Exercise requirements » Please reproduce the records word for word, from their first line through the line containing "Click the Snowflake".

_ _ _

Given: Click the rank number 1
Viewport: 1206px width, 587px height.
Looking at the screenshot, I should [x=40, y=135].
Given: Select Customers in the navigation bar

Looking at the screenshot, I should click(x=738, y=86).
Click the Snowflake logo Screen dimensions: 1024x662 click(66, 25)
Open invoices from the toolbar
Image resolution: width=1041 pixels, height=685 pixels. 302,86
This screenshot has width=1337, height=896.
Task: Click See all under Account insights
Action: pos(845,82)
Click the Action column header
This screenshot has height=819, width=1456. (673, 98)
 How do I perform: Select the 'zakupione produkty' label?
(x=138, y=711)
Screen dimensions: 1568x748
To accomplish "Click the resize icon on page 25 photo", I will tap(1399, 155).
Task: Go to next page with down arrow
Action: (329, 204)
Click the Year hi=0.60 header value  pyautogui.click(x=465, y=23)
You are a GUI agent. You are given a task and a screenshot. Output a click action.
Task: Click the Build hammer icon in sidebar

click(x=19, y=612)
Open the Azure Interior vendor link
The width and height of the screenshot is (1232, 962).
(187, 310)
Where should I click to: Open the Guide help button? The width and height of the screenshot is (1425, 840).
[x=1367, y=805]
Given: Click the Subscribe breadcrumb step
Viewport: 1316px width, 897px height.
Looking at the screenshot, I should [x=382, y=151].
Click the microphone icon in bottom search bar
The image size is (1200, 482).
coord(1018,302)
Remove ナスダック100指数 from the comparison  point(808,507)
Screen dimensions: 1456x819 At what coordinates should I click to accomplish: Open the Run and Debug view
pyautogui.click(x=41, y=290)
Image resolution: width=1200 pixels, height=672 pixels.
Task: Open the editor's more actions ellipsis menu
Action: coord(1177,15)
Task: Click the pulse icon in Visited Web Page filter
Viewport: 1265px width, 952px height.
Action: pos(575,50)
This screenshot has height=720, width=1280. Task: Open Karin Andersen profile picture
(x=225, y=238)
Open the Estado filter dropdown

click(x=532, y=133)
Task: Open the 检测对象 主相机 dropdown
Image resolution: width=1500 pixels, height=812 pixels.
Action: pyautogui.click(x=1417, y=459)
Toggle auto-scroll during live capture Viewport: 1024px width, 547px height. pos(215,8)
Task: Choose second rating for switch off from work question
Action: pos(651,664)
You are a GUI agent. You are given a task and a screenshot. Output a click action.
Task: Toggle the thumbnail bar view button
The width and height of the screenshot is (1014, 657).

_ _ _

Final result »
Given: Click the rank number 1
Viewport: 1206px width, 587px height.
Looking at the screenshot, I should [x=40, y=135].
Given: Select Customers in the navigation bar

Looking at the screenshot, I should click(x=738, y=86).
Click the Snowflake logo Screen dimensions: 1024x662 click(66, 25)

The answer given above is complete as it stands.